Ve Ayşe atı Onur ile kapalı maneja girdi seyisin sağ ayağına desteğiyle atın sırtına bindi antrenörünün direktiflerine göre ilerlemeye başladı o gün için atı huysuzluk yapan binici ‘’Yapamıyorum, önümdeki atı takip etmek istiyor’’ şeklinde atına serzenişte bulundu.
Ve kamçısını düşürdü.
Antrenörü ‘’Kamçı düşürmek kılıç düşürmekle eşdeğerdir, mecbursun kızım, atın senden korkması lazım senin ondan değil.’’
Selçuk bey minik binicisine göstermek için atın sırtına çıkıyor ve ‘’Ben de senin gibi biniyorum kızım, sen benim en favori binicilerimdensin’’ daha sonra Ayşe’nin ayağına tekrar destek olarak kendisine güvenmesini sağlıyor. Bu kez Ayşe daha kararlı bir şekilde atını yönetiyor ve antrenörü ‘’Aferin kızım, benden sonra bindiğin için değil, kararını verdiğin için biniyorsun olayın içinde o kadar güzel hareket ediyorsun ki düşünüyorsun kamçıyı çok güzel pozisyonda kullandın tam dört nala kalktığında.’’
Bu arada tanıdığınız oyuncularla burada karşılaşabilirsiniz son zamanlarda Osmanlı dizileri arttığı için oyuncular eğitim alma ihtiyacı hissediyor.
Burada eğitimli öğrencilerle de ayrıca profesyonel hocalar ilgileniyor bunlardan biri de Ata Zorlu, yaklaşık 15 Türkiye şampiyonluğu, 6 Atatürk kupası, Cumhurbaşkanlığı kupası sahibi.
Genelde müsabaka seviyesindeki öğrencilere ders veriyor.
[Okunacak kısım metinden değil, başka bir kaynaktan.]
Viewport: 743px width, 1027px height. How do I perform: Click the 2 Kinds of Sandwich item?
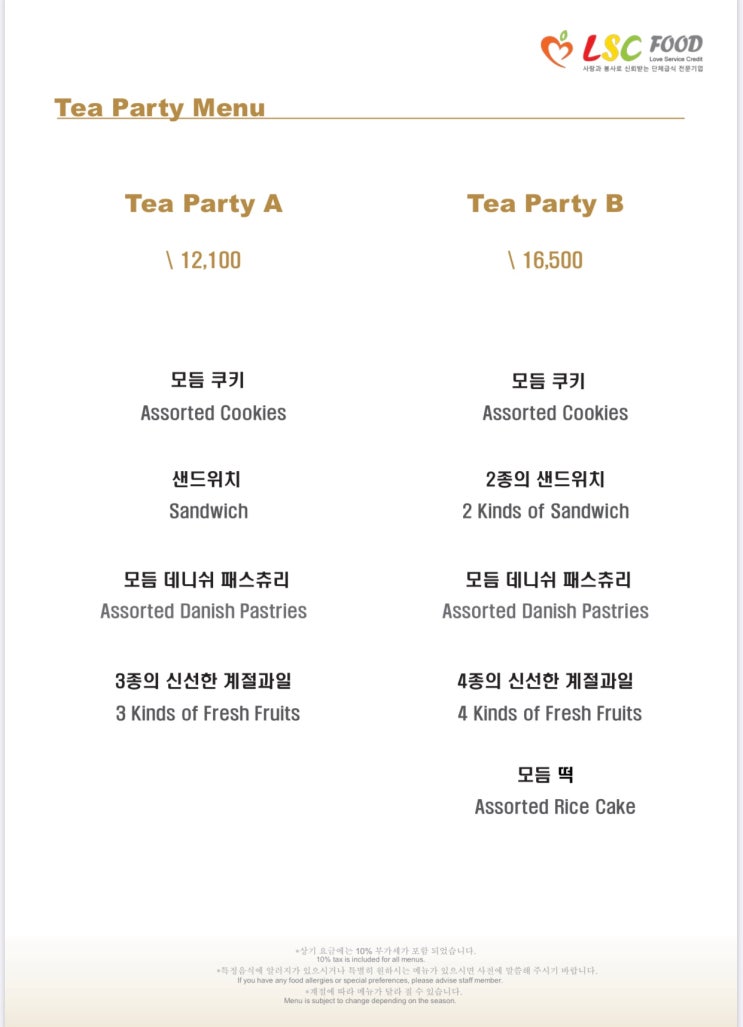coord(545,511)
Onlara engel atlama ve müsabakadaki koşabilecek teknikleri öğretiyorlar ondan sonra isterler ise hocalık yapabilir.
At binmenin insanlara çok büyük bir özgüven sağladığını söyledi. Büyük atlara binmenin 10 yaşından sonra yaşı olmadığını her yaşta öğrenebileceğinizi ifade etti.
GS SPOR KULÜBÜ BİNİCİLİK RESTORANI
Burada sizi restoran müdürü İbrahim Karadem içten bir şekilde karşılayacaktır. Burada çocuk doğum günleri, organizasyonlar, dinlenme gibi ihtiyaçlarınızı karşılayabilirsiniz herkese açık bir alan içeri girdiğinizde farklı bir ambiyansta buluyor tarih kokuları alıyorsunuz neredeyse 400 yıllık bir masa ve gerçek geyik boynuzları ve antikalar mevcut orta kısımda bir çam ağacı canlı olmadığını düşünüp sordum ve restoranın dışına çıktığımda ağaca zarar vermeden restoranı imar ettiklerini görmüş oldum.
Çocuklarınız ve ya yakınlarınız eğitimlerini alırken siz de burada dinlenip hoş vakit geçirebilirsiniz.
Atlı Spor kulübü altında çalışan Pony Clup sorumlusu Nevra Ölçer’den bilgiler aldım minik biniciler hakkında, burada genellikle 3-12 yaş aralığındaki çocuklara eğitim veriliyor. Ponny atlarıyla 3-6 yaş gurubu genellikle çocukların keyif alması amaçlı daha sonra 7 yaşlarında temel eğitim veriyorlar.
Belli bir proğram eşliğinde öğrencilere hedef koyuluyor ve çocukların keyif alıp bu işi ierletmeleri için uğraşıyorlar. Bazen çok keyif alarak atları çok özleyerek ve ya atları sevmek için giden öğrenciler oluyor bazıları da korkuyor alışma süreci uzuyor çocuktan çocuğa değişiyor bu.
O gün de Vanda isimli Ponny için giden 4 yaşlarında minik bir öğrenci vardı.
Çocukların psikolojilerini olumlu şekilde etkiliyor hem çocukların motor becerileri gelişiyor hem de karakterleri gelişiyor doğal şartlara karşı dirençli oluyor çocuklar.
Çocuklarınız ponnylere binerken siz de orada bu minik atları sevebilir ve ya arzunuza göre dinlenebilirsiniz.
Not: Benim için çok keyifli bir gün oldu. Oraya haber için gitmiş değil de kendime vakit ayırmak için gitmiş hissettim. Sanki oradaki insanları daha önceden tanıyormuşum sıcaklığını veren kurumdaki tüm kişilere teşekkürlerimi sunarım.